CMMC Level 2 certification is achievable, but it requires time, investment and organizational commitment. Based on SSC’s experience, contractors should keep the following in mind:

• Start early: Waiting until a contract requires certification leaves little room for error. “Start early, expect change management to be part of the journey and get your team involved from the very beginning,” Carter advised. 
• Choose the right partner: Not all CMMC consultants are equally qualified. Carter cautioned against providers without deep experience in the federal space: “A lot of companies are jumping into the CMMC service role just because there’s a lot of money to be made. Do the proper research and look for a managed services provider with CMMC expertise that actually has experience.”
• Focus on people, not just technology: Technical controls are only part of the equation. “CMMC isn’t just about systems. It’s about people, processes and consistency,” Carter said. Leadership must stay engaged throughout the process so that changes are adopted and reinforced across the organization.
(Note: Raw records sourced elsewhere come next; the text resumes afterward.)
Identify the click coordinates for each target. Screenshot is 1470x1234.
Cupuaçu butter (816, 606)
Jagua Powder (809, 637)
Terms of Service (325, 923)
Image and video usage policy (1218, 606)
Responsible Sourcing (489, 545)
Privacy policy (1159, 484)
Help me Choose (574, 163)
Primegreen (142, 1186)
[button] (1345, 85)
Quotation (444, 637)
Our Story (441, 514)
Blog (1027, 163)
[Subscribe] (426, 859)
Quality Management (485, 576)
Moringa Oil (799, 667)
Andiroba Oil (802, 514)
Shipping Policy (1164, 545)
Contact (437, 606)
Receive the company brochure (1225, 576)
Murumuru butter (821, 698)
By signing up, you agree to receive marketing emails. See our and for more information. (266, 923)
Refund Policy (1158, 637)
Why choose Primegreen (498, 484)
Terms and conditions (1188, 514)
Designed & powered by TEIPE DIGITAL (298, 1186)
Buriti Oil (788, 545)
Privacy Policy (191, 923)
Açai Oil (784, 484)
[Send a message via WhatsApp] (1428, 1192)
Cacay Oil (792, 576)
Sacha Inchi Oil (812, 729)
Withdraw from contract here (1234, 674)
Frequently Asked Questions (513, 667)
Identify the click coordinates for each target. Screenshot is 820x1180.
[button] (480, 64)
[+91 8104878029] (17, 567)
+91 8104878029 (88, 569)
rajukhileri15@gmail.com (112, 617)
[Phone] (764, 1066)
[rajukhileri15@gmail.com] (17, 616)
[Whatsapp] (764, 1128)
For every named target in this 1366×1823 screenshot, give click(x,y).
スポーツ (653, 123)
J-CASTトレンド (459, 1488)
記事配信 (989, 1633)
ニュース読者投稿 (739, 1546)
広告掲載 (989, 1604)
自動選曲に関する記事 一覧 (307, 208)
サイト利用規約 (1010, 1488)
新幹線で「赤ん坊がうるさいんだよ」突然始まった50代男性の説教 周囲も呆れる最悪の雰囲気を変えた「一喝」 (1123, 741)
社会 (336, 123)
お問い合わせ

• Keep your environment simple: Contractors will need to decide whether to secure their entire environment or create a separate enclave for CUI. SSC opted for a full migration to Microsoft GCC High rather than maintaining two separate systems. “I wanted to make sure that we are providing the most secure data for our customers, even if by mistake they sent something to the wrong system,” Carter explained. “A full migration makes the most sense for a smaller company.”

“It’s not an easy process, so I don’t want to give anyone the impression that it’s easy. But if you’re focused, consistent and find a great partner that understands your line of work… I would say that’s number one,” concluded Carter.